This repository is the official implementation of Distilled Graph Attention Policy Network (DGAPN) in the paper Spatial Graph Attention and Curiosity-driven Policy for Antiviral Drug Discovery (matching branch iclr
). The implementation of Spatial Graph Attention Network (sGAT) submodule can be found here.
git clone https://github.com/yulun-rayn/DGAPN
cd DGAPN
git submodule update --init --recursive
conda config --append channels conda-forge
conda create -n dgapn-env --file requirements.txt
conda activate dgapn-env
pip install -e sGAT
pip install crem==0.2.5
* make sure to install the right versions for your toolkit
To evaluate molecular docking scores, the docking program AutoDock-GPU 1.5.3 (guideline) and Open Babel 3.1.1 (guideline) need to be installed. After installations, change ADT_PATH
and OBABEL_PATH
in the score function to the corresponding executable paths on your system.
The provided resources are for docking in the catalytic site of NSP15. If docking against a new protein is desired, several input receptor files need to be generated, see the sub-directory for more details.

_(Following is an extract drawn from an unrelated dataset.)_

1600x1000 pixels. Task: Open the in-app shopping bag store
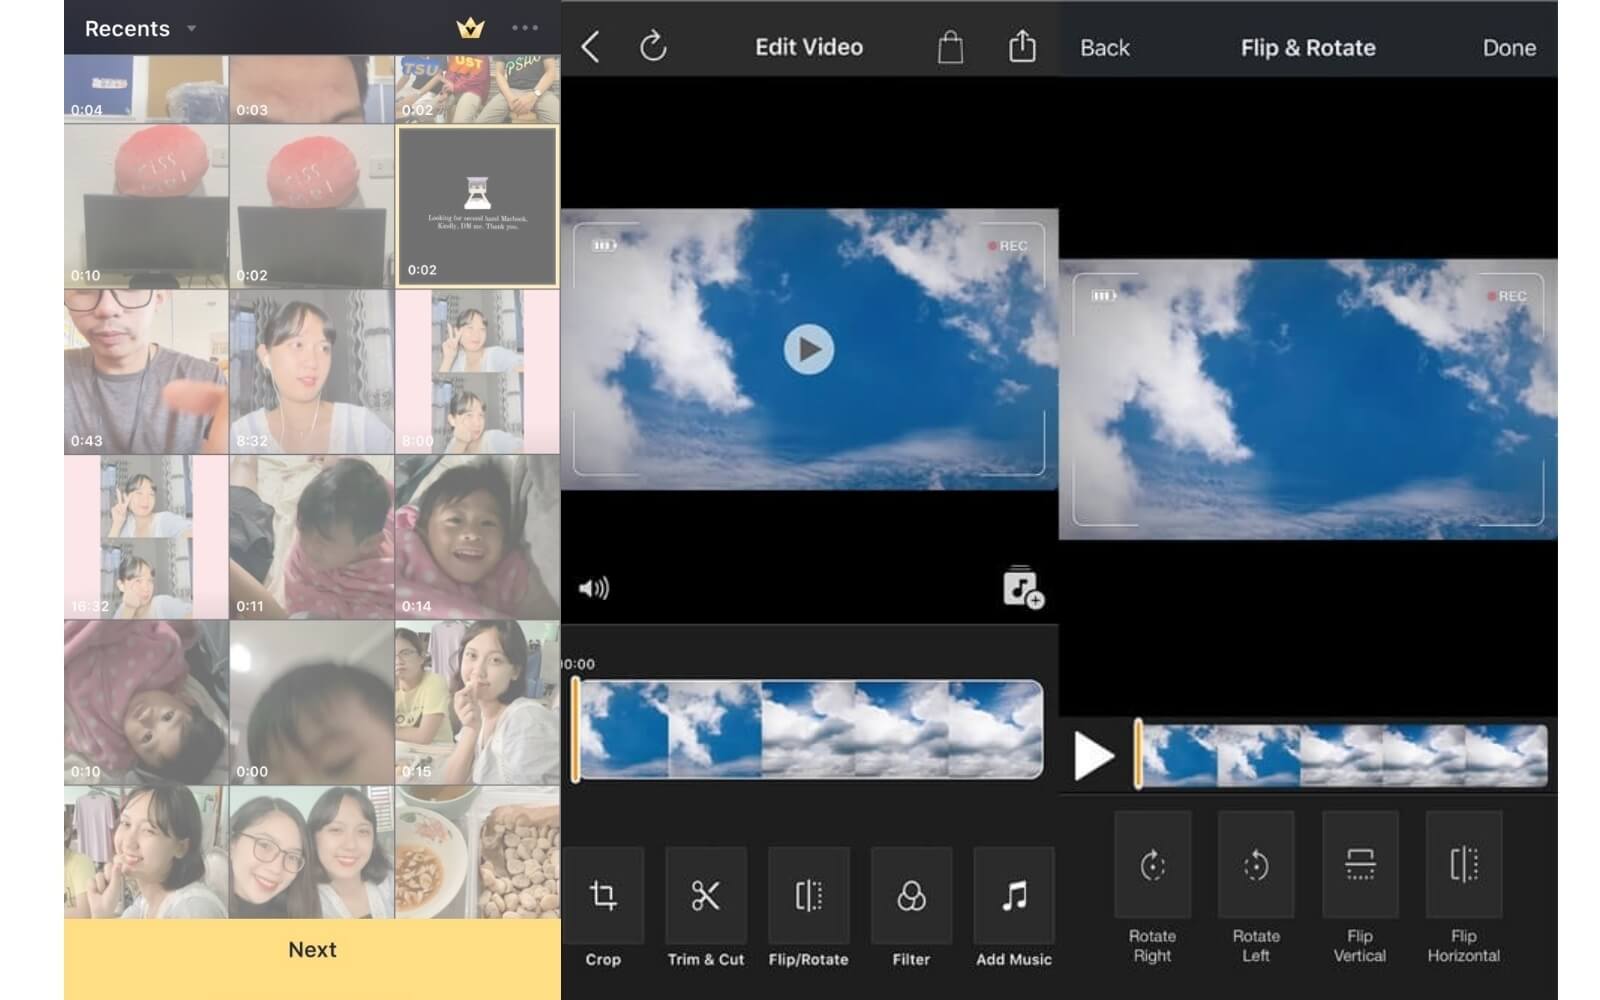click(950, 46)
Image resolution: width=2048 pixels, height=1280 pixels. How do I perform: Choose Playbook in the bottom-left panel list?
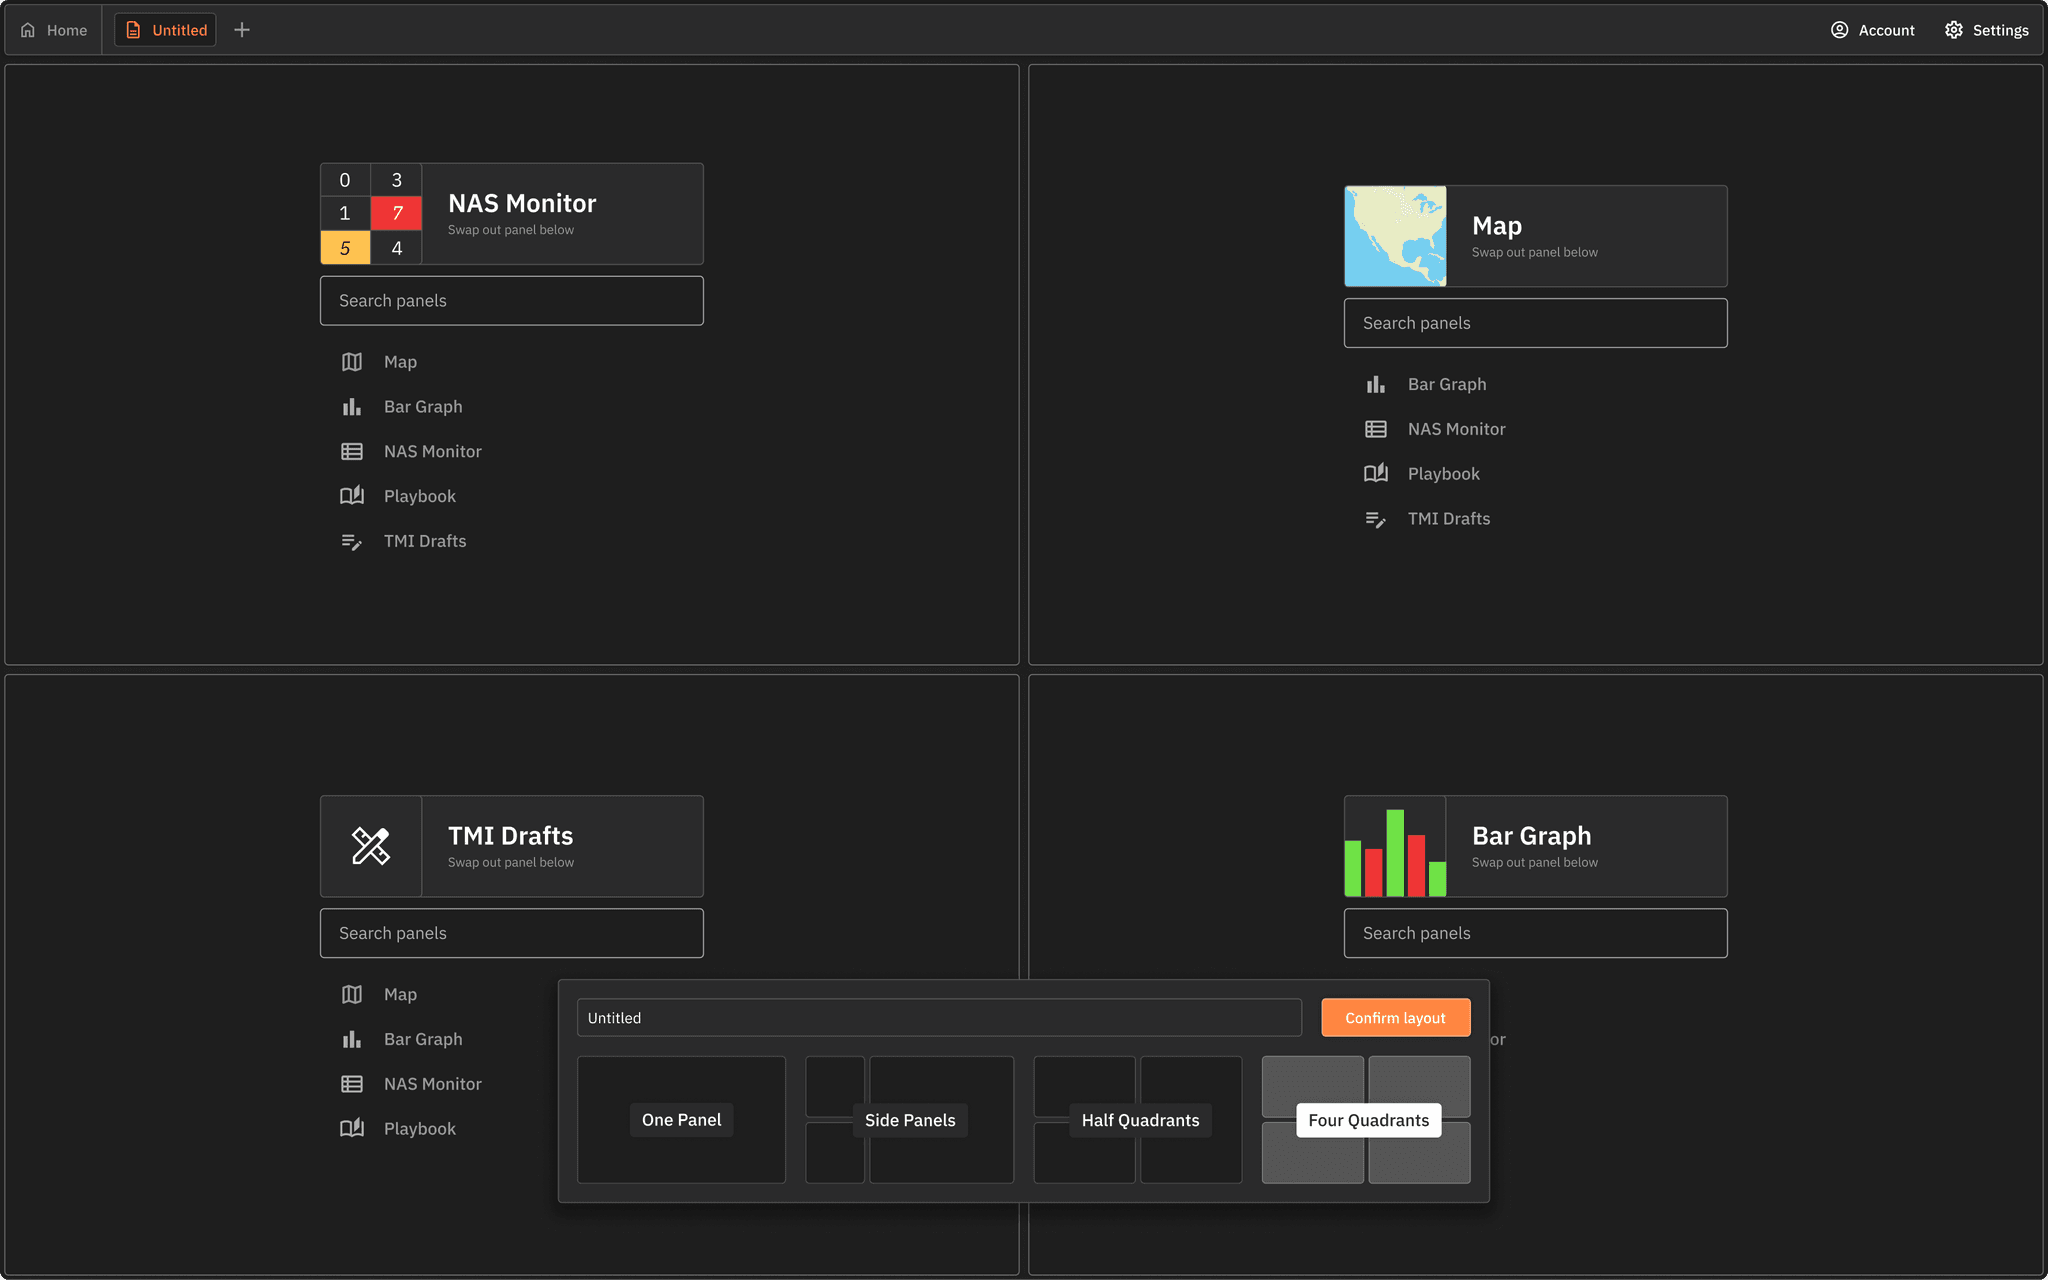point(419,1129)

Once the conda environment is set up, the function call to train the DGAPN is:
./main_train.sh &
A list of flags may be found in main_train.sh
and main_train.py
for experimentation with different network and training parameters (--reward_type dock
only if docking software has been set up; different --run_id
for each task if multiple docking tasks are running at the same time). The run log, models and generated molecules are saved under *artifact_path*/saves
; the tensorboard log is saved under *artifact_path*/runs
.
If you wish to produce a pre-trained graph embedding model for DGAPN training, or just want to try out supervised learning with spatial graph attention network, check out sGAT
for the submodule instructions (installation steps can be skipped if a DGAPN environment is already established).
After training a model, use main_evaluate.sh
to produce and evaluate molecules. The flag --model_path
should be modified to direct to a trained DGAPN model.
./main_evaluate.sh
Generated molecules are saved under *artifact_path*/*name*
as a csv file, where each line contains a molecule's SMILES string and associated score.
Trained DGAPN model on docking reward and samples of molecules generated in evaluation can be found here.
Contributions are welcome! All content here is licensed under the MIT license.